Ausgabe Nr. 96/4 vom 10. Juli 1996 (Sudentenwerk aktuell, S.
10)
(red.) Nach rund achtmonatiger Bauzeit konnte das neue Gästehaus der Universität Osnabrück (siehe auch Bericht auf Seite 1) Ende Juni offiziell seiner Bestimmung übergeben werden. Wesentlichen Anteil an dem erfolgreichen Abschluß dieser Baumaßnahme hat das Studentenwerk Osnabrück. Unter seiner Regie wurden Sanierung und Umbau der denkmalgeschützten Villa an der Lürmannstraße 33 durchgeführt. Der Geschäftsführer des Studentenwerks, Otto Kerll: "Mit diesem Projekt haben wir unsere Kompetenz in allen Baufragen erneut unter Beweis gestellt."
Als besondere Leistungen wertete es Otto Kerll, daß
der angesetzte Festpreis für die Baumaßnahme
eingehalten werden konnte, obwohl es bei dem 85 Jahre alten
Gebäude zahlreiche Unwägbarkeiten gegeben habe. Nicht
zuletzt hätten auch die Anforderungen des Denkmalschutzes
für zusätzliche Belastungen gesorgt. Otto Kerll: "Wir
sind dem Wunsch von Land und Universität Osnabrück,
den Umbau zu übernehmen, dennoch gern gefolgt. Er zeigt,
daß sich das Studentenwerk Osnabrück in Sachen Bau
und Umbau einen guten Ruf erworben hat."
Das Studentenwerk hat seit seiner Gründung 1973 zahlreiche
Bauvorhaben für Studentenwohnheime realisiert. So wurde
unter anderem die ehemalige Gasuhrenfabrik Kromschröder,
eine alte Industrieanlage aus der Gründerzeit, in eine
Wohnanlage mit 310 Plätzen umgewandelt.
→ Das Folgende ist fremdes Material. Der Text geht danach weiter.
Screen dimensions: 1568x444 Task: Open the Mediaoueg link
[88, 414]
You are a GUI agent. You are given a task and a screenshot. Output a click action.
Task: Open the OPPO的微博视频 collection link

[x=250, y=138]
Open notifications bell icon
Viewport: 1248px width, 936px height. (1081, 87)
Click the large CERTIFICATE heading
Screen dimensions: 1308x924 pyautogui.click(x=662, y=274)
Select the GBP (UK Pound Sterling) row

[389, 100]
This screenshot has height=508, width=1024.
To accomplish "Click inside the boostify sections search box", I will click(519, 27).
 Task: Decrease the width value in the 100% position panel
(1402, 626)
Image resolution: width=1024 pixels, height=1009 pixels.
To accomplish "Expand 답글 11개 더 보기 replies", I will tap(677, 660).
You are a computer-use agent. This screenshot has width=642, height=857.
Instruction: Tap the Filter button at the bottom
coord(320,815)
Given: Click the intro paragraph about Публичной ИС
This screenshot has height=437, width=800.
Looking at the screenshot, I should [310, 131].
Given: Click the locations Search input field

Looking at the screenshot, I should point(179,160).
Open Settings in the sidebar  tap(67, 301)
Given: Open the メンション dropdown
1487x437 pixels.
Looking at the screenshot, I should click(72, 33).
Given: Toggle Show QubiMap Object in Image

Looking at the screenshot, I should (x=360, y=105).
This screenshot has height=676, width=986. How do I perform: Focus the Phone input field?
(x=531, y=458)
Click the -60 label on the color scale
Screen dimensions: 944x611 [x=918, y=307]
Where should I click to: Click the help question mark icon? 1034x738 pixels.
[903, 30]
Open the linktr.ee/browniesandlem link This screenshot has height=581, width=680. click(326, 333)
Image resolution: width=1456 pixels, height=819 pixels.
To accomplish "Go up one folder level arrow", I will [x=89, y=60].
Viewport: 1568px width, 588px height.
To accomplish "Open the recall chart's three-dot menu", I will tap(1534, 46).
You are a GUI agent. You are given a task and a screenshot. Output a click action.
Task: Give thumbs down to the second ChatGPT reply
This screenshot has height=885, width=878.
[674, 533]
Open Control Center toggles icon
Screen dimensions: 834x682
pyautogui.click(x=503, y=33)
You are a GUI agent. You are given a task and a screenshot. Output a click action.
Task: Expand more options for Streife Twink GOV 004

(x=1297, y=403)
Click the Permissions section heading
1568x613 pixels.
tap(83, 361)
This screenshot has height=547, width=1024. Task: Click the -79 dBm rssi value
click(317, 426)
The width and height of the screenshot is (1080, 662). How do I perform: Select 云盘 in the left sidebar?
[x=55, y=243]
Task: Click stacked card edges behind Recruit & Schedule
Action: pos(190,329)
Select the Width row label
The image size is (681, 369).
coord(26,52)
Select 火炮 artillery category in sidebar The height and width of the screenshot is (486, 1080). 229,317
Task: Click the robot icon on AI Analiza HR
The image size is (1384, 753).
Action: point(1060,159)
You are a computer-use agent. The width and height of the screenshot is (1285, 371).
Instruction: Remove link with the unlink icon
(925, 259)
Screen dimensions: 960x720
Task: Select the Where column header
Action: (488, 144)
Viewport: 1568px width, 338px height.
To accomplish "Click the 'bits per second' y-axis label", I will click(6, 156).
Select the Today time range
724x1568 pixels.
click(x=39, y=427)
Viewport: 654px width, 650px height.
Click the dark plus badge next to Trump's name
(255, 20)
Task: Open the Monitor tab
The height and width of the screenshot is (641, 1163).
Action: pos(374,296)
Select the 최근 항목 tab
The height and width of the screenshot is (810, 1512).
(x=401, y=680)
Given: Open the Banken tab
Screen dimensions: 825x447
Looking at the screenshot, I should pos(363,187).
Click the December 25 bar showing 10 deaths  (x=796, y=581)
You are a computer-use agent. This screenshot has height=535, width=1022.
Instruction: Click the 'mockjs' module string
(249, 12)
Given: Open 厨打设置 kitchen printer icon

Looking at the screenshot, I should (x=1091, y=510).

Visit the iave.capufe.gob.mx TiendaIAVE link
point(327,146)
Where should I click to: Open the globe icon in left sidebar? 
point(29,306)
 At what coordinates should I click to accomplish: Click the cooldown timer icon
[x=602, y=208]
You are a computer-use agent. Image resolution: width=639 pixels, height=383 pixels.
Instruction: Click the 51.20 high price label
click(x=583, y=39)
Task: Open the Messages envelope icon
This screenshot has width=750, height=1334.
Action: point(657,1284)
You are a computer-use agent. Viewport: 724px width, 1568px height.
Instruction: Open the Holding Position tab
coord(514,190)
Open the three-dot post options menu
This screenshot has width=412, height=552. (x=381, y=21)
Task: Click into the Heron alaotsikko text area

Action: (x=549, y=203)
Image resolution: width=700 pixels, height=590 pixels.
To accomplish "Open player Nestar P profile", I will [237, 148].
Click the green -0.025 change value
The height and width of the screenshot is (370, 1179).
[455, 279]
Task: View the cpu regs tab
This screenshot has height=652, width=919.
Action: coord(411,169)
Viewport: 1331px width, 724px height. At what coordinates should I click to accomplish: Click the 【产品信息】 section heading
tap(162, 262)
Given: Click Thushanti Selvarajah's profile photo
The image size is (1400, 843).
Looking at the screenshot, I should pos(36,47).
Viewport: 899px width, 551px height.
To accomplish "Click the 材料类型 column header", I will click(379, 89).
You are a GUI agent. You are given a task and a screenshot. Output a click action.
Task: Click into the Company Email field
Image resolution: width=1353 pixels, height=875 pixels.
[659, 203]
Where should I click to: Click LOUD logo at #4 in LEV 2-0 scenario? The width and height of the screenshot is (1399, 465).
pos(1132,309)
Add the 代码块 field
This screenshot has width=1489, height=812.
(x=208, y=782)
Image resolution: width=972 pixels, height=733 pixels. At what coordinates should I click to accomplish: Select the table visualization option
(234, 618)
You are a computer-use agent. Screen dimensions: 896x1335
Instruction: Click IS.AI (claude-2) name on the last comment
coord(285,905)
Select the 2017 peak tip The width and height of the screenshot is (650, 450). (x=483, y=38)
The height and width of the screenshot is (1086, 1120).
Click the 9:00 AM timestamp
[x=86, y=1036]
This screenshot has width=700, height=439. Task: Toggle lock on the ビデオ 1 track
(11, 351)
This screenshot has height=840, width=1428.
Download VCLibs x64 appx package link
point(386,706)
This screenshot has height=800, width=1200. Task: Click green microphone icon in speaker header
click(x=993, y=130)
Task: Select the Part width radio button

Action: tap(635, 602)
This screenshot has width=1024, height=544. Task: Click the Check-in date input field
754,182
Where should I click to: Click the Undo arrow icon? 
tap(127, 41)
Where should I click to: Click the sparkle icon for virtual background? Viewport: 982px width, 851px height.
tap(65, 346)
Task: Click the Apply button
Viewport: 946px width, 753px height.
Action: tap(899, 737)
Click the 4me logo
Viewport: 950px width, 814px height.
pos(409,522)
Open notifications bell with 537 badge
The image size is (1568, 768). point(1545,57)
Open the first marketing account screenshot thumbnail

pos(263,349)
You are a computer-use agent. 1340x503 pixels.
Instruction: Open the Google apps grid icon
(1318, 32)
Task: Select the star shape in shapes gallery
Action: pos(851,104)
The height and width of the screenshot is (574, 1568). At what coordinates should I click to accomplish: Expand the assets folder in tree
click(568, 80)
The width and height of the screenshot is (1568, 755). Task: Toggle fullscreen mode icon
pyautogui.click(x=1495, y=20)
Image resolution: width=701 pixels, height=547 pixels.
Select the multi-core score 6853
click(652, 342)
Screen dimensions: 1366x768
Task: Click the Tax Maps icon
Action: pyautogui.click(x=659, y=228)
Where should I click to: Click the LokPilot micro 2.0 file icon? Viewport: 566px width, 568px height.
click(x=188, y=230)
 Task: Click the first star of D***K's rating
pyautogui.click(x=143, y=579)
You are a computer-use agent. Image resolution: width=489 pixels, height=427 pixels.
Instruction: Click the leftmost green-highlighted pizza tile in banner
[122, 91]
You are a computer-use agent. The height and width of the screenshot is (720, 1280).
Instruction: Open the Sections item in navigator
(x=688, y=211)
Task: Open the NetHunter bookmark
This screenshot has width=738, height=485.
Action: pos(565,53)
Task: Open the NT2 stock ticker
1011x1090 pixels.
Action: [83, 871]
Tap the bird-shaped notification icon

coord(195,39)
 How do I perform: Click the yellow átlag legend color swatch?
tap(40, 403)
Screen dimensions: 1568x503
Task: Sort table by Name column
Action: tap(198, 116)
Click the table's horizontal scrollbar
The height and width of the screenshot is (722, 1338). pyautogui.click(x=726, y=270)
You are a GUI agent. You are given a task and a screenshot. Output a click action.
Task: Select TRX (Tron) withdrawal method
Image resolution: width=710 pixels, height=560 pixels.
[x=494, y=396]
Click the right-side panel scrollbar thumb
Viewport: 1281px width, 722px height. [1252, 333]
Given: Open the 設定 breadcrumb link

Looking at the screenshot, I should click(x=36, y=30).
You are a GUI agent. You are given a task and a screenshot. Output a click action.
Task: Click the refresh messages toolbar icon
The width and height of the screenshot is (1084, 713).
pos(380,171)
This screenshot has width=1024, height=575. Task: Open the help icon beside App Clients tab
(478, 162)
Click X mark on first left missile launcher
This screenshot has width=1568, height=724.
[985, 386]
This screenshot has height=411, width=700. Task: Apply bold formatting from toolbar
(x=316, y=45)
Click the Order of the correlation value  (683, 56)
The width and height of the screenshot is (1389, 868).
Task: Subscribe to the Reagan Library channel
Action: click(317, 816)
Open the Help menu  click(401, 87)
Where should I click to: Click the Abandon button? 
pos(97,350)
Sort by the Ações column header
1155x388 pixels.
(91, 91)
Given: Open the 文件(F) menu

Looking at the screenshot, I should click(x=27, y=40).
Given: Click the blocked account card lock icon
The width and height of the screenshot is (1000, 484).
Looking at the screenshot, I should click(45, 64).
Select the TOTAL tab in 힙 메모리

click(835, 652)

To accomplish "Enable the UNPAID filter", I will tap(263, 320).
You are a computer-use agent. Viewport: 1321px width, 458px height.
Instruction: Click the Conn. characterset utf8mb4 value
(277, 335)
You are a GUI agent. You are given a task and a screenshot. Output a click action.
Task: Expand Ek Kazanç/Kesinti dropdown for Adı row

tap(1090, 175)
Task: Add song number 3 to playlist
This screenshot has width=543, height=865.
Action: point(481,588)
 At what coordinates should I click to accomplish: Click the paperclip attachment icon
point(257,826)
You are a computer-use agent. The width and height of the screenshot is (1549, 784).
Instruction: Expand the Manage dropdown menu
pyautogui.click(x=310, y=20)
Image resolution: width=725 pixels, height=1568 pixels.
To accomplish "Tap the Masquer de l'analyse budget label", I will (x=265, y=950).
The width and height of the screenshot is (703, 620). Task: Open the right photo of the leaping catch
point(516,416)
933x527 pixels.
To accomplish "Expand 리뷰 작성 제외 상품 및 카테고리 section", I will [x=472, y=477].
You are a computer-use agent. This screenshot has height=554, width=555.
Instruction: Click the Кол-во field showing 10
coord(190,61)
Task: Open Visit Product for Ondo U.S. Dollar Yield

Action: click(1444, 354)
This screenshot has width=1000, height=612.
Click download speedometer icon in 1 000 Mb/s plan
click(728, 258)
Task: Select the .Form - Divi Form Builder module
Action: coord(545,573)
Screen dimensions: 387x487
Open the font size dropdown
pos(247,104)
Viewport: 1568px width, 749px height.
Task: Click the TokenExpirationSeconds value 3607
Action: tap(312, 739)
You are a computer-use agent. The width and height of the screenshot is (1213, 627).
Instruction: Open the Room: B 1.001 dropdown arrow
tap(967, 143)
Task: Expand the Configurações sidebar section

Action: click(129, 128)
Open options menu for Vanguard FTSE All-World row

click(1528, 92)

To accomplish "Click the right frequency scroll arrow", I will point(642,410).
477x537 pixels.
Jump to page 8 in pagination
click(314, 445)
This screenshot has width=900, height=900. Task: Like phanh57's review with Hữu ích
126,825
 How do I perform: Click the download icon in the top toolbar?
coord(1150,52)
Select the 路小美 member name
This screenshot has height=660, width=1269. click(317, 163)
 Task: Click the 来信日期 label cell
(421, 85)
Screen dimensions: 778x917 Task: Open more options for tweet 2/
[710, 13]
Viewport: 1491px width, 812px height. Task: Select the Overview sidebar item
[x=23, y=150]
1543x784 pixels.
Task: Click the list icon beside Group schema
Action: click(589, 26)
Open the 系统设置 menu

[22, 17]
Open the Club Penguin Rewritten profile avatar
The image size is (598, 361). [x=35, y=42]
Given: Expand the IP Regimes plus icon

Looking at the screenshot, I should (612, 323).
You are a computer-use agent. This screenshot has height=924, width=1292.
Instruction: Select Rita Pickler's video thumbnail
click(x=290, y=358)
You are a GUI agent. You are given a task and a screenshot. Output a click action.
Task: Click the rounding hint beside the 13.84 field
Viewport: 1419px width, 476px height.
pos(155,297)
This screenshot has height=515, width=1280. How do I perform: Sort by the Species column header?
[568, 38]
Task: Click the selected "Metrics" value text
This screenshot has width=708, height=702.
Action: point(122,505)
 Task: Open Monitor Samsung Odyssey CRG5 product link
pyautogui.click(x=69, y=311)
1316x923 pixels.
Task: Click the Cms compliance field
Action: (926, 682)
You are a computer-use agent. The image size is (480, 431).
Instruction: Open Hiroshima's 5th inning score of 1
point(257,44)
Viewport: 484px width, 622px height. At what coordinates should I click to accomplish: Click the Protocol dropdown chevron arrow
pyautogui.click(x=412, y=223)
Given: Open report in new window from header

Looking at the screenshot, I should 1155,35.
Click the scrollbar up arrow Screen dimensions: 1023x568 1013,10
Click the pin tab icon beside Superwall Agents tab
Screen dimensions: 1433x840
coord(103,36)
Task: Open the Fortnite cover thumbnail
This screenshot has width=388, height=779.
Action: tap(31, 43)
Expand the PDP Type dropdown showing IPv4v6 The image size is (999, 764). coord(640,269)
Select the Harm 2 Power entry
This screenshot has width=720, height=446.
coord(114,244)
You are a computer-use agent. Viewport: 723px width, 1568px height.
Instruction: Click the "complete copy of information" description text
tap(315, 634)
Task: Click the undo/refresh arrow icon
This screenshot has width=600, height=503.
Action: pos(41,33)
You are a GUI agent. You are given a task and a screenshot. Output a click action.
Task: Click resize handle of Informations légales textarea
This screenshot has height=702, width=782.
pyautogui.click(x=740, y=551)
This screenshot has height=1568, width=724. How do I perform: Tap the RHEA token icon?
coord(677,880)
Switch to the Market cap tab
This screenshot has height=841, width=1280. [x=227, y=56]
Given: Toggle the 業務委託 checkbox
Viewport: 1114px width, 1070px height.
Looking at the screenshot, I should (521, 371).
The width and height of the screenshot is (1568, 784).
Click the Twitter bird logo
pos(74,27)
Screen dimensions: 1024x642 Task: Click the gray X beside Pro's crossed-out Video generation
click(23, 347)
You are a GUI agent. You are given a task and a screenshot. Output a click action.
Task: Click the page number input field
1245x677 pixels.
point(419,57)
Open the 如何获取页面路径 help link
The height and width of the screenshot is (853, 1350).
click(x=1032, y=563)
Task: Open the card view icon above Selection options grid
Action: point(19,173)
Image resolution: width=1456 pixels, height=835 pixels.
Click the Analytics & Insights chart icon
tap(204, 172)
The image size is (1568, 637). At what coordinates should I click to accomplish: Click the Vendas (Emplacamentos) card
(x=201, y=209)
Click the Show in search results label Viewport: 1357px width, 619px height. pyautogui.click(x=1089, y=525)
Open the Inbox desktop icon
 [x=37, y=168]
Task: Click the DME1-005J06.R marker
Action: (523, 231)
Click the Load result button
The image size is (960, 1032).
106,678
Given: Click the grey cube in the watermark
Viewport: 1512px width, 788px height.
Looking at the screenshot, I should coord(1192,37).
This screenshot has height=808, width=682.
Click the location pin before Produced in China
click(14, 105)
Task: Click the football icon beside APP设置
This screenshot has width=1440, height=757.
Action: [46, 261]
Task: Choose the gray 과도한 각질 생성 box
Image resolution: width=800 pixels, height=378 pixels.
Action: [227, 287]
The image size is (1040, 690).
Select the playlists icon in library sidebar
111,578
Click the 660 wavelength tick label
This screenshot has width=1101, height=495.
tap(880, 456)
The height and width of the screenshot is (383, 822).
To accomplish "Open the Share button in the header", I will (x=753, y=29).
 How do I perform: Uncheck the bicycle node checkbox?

Mit dem gelungenen
Umbau, bei dem die historische Fassade mit Bogenfenstern und
Backsteinornamentik erhalten blieb, wurde das Studentenwerk
Landes- und Bundessieger des Wettbewerbs "Bauen und Wohnen in
alter Umgebung". Eine weitere Wohnanlage ist in einem alten
Wasserwerk aus dem Jahre 1891 angesiedelt.